**Your objective**: Copy out every record below, word for word.

Collected data entries:
========================================================================

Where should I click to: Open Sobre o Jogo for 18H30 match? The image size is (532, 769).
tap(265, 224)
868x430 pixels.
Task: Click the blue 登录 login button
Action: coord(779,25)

========================================================================

**Problem solution**:
Where should I click to: Open Sobre o Jogo for 18H30 match? The image size is (532, 769).
tap(265, 224)
868x430 pixels.
Task: Click the blue 登录 login button
Action: coord(779,25)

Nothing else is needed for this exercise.